La carne è ovviamente il piatto forte, “la migliore disponibile al mondo” con diversi tagli di wagyu che, “tagliati sottili, vengono cotti per pochi secondi dai commensali direttamente sul tavolo, su fornelletti giapponesi tradizionali ma tecnologici che non fanno fumo”.

L’offerta del ristorante comprende anche carni italiane “tipo diaframma e lingua bovina”, poi insalate piatti a base di riso e zuppe. Conto medio sui 90 €, bevande escluse, altrimenti, per chi se lo può permettere, ci si affida al “sontuoso menu degustazione a 150 €”, scelta sicura in un ristorante dove “tutto è al top”.

Acqua Crua

ACQUA CRUA

Piazza Calcalusso 11, Barbarano Vicentino (VI)

Enzo Vizzari, direttore delle guide Espresso, non perde l’abitudine di fare classifiche anche sul settimanale romano, e parlando di Vicenza a tavola mette davanti a tutti gli altri il ristorante La Peca, l’inossidabile Casin del Gamba; lo Spinechile dei Fasolato, La Tana di Asiago che ha finalmente conquistato una nuova casa, mentre Lorenzo Cogo continua a crescere.

Ma la nuova entrata su cui scommettere è questo locale aperto lo scorso anno nel cuore dei colli Berici da Giuliano Baldessari, già collaboratore di Massimiliano Alajmo a Le Calandre. Al piano superiore 5 camere accoglienti, sottoterra una “meravigliosa” cantina, in mezzo un locale “di gusto ricercato negli arredi e nelle stoviglie” che serve piatti “belli e audaci ma non stravaganti”.

Un piacere la sequenza del menu degustazione a 70 € dove si distinguono il “provocatorio” carpaccio di manzo con salsa teriyaki, crema di pistacchio e scampi crudi, il raffinato raviolo di garusoli e astice, e due piatti “magistrali”: dotto (cernia di fondale) avvolto in guanciale affumicato con tè rooibos e funghi shitake, e colombaccio con spuma di bearnese e raperonzoli al Barolo.

Mas Cì, clusone

MAS CI’

Piazza Paradiso 1, Clusone (BG)

Al critico in incognito Valerio M. Visintin spetta il compito di portarci nel centro storico di Clusone, “le cui strade salgono e discendono sotto lo sguardo delle alture intorno a Bergamo”.
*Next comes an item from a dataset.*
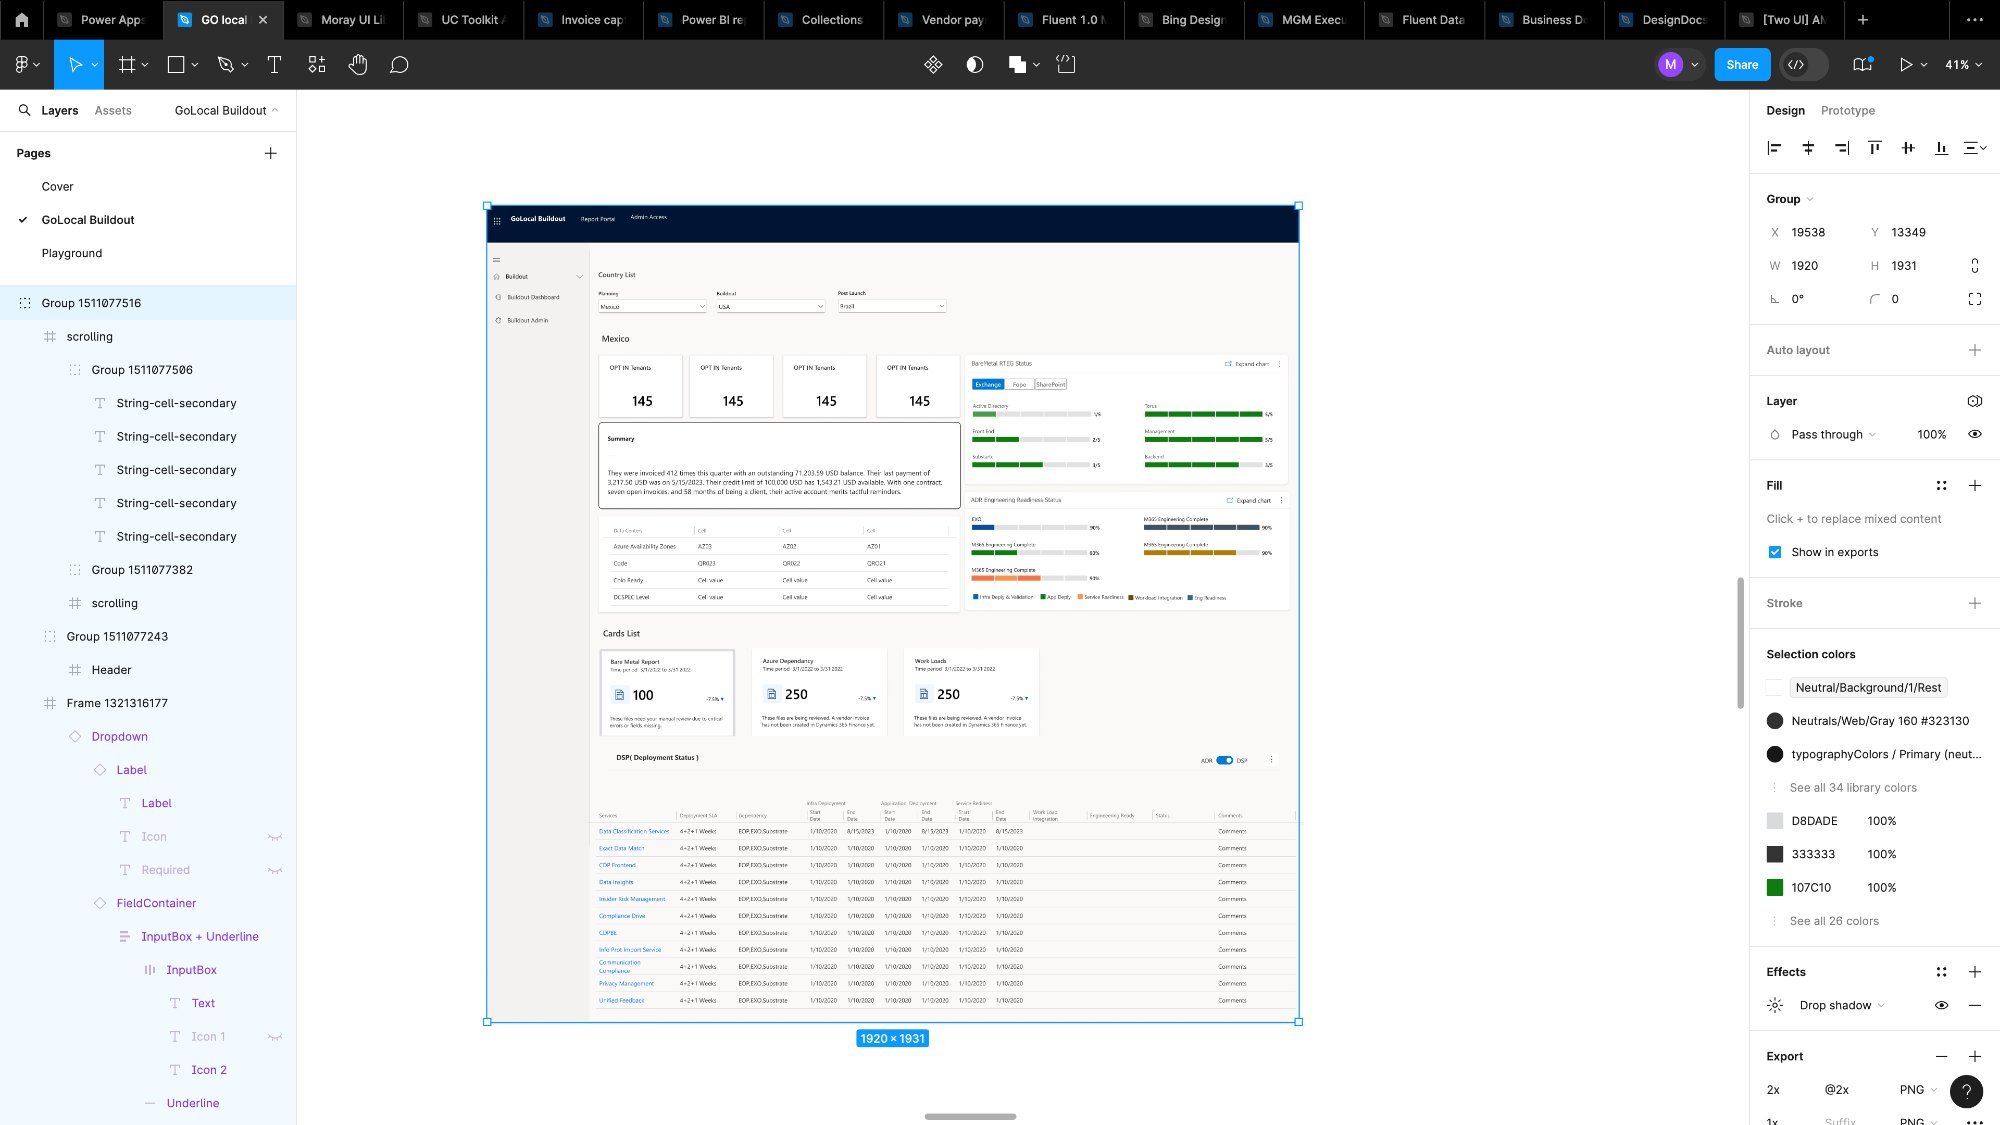Enable Dev Mode with the code toggle
Viewport: 2000px width, 1125px height.
[x=1796, y=64]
Il Mas Cì, in dialetto “maschietto”, è ospitato in un nobile palazzo che oggi è l’albergo Commercio, anche se nel tempo si è conquistato una “supremazia turistica e gastronomica” in ragione del fatto che “si mangia con gran soddisfazione in un ambiente aristocratico nel taglio dell’abito, ma familiare nei modi e nei toni del servizio”.
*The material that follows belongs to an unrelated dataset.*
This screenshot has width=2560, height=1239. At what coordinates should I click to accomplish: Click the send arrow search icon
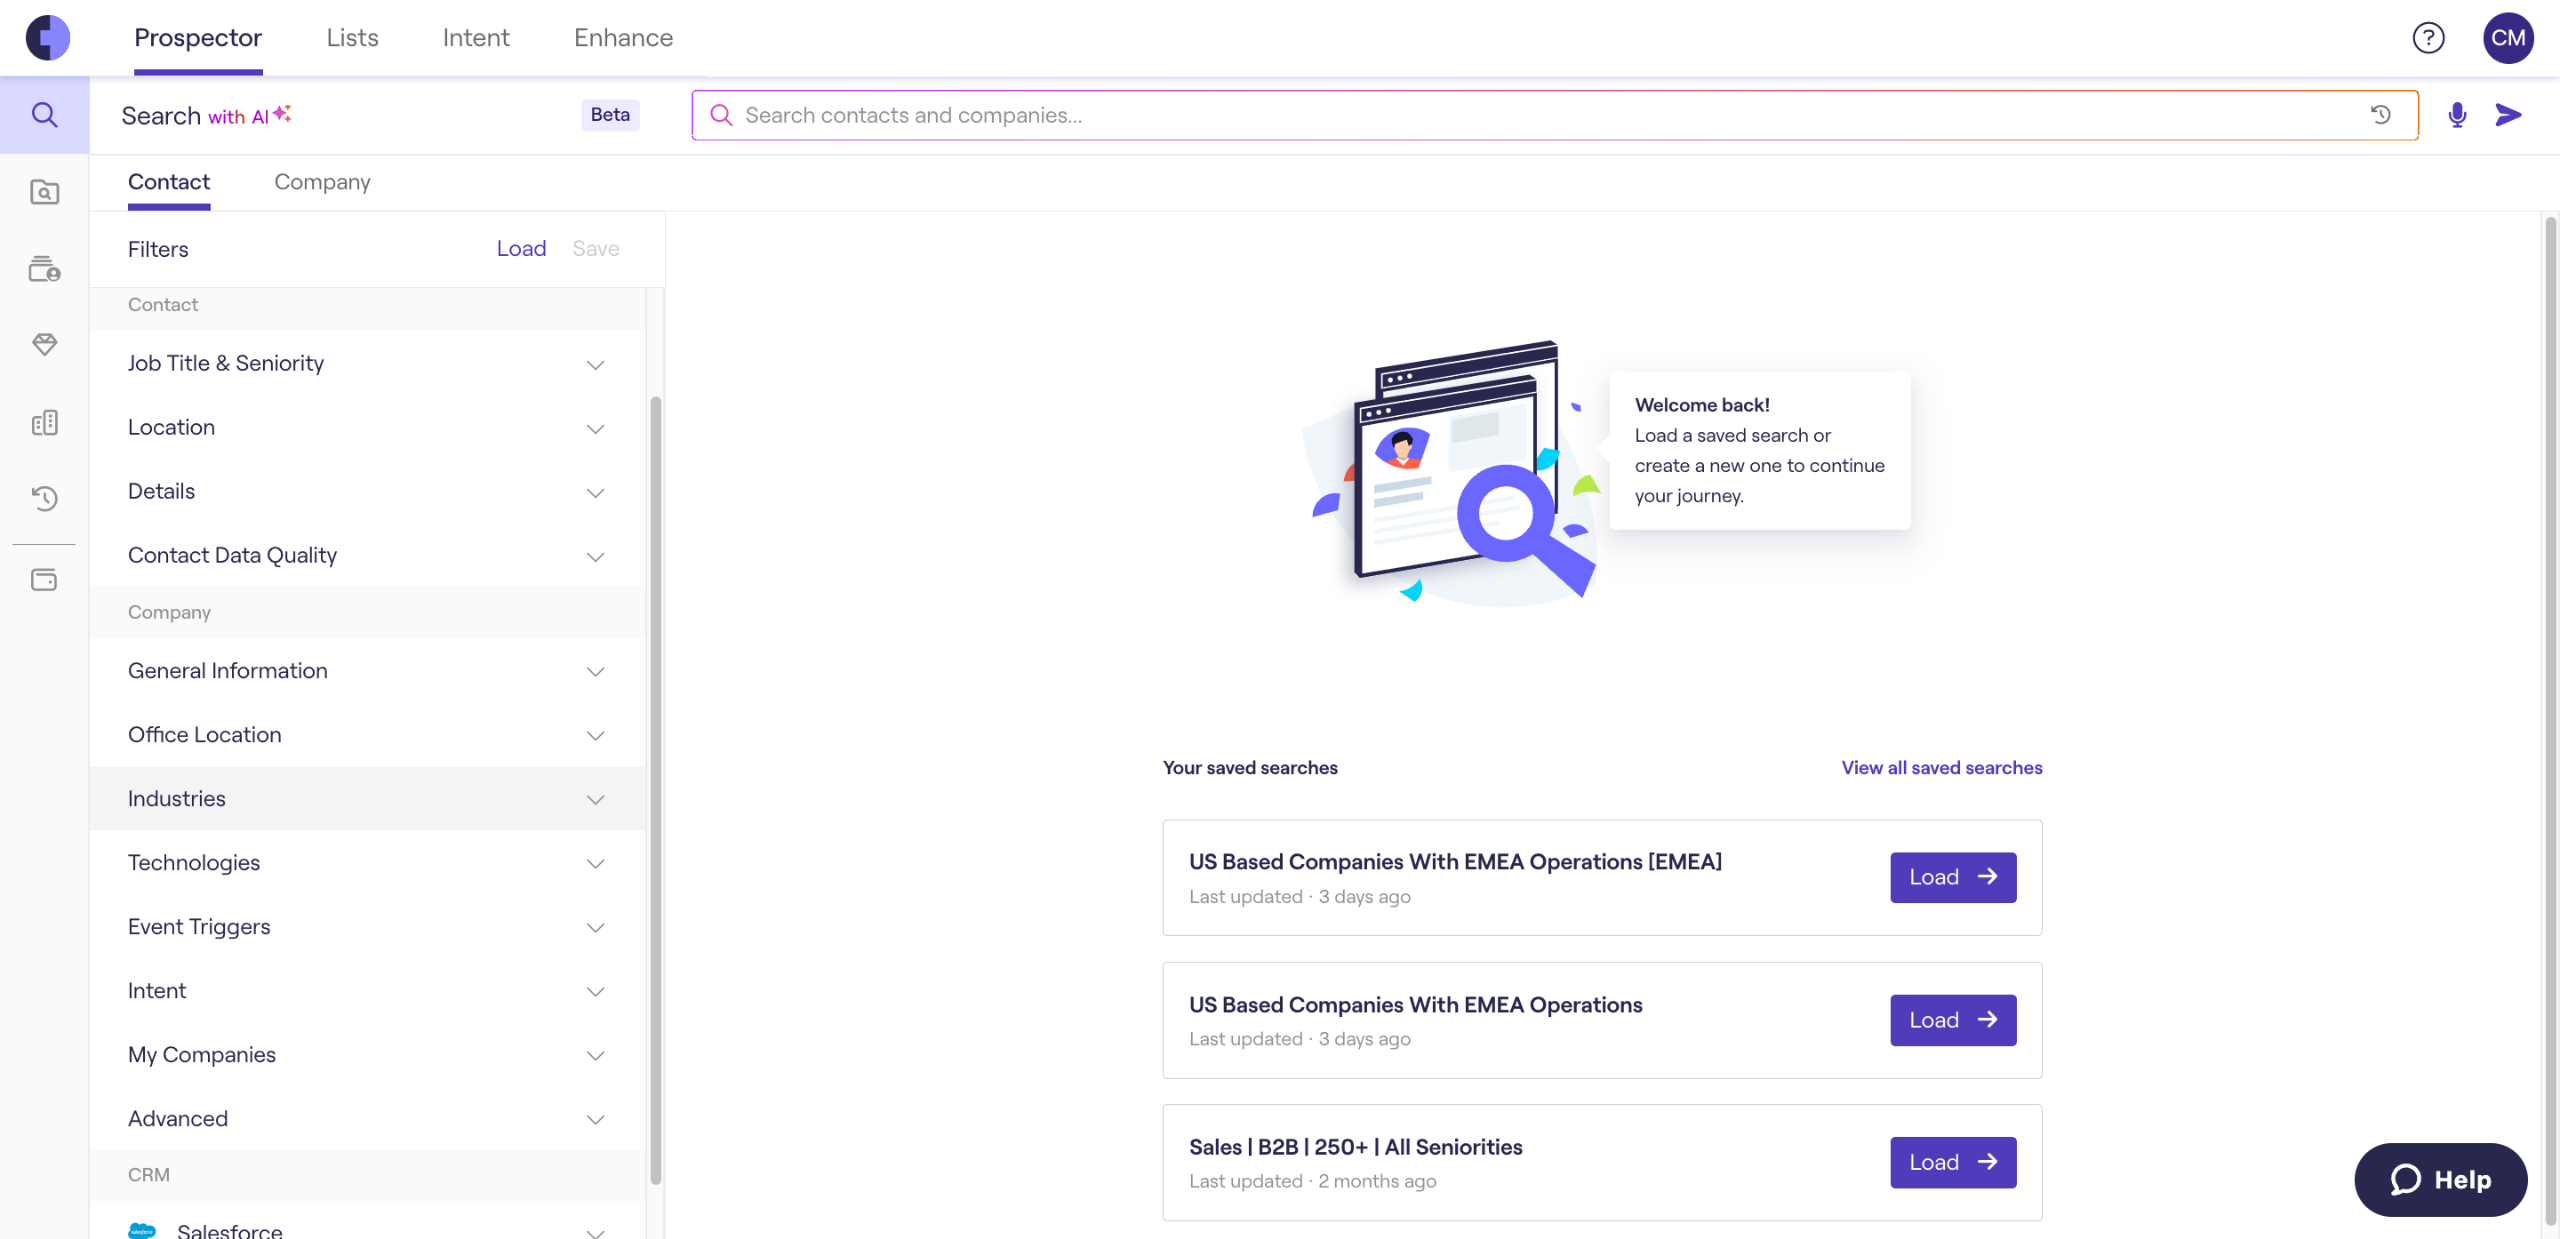(x=2508, y=115)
Nel menu pasta fresca, malefatti (gnocchi di taleggio e mandorle), risotti, polenta, funghi e tagliata: “un repertorio ricco improntato con garbo a una certa rusticità montanara”.
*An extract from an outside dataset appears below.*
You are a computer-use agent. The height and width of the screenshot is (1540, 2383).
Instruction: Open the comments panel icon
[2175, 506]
Il prezzo non rovina la festa: 30/40 € senza vini.

Osteria Palmira, Roma

OSTERIA PALMIRA

Via Abate Ugone 29, Roma

Antonio Rocchi e la moglie Palmira, da Amatrice, aprono un trattoria in via del Boschetto nel rione Monti a Roma nel 1955. Inizia tutto da lì. Gianni Mura sul Venerdì di Repubblica snocciola le alterne vicende dei figli Claudio e Assuntina che li riportano alle origini, la trattoria, aperta due anni fa stavolta a Monteverde.

Palmira c’è ancora, ha 86 anni, ma a preparare gli agnolotti al sugo di coda come lei è Assuntina, insieme ai primi serviti in porzione generosa: bombolotti alla gricia, spaghettoni all’amatriciana e alla carbonara, tonnarelli cacio e pepe, fettuccine alla cacciatora con i durelli. Menzione a parte per i gnocchi ricci “la più antica specialità di Amatrice accompagnati da un ragù di castrato”.

Non mancano le minestre (ceci, broccoli, arzilla), le zuppe e la polenta con le spuntature, mentre la natia Amatrice si ritrova anche nei salumi e nei formaggi; la sera si aggiungono le pizze. Tra i secondi si segnalano le carni alla griglia con un ottimo abbacchio a sscottadito.

Servizio cordiale e senza fronzoli come ci si aspetta in un posto del genere, spazio all’aperto per quando fa caldo, e infine i prezzi: antipasti 5/15 €, primi 8/12 €, secondi 10/14 €, dolci 4/6 €.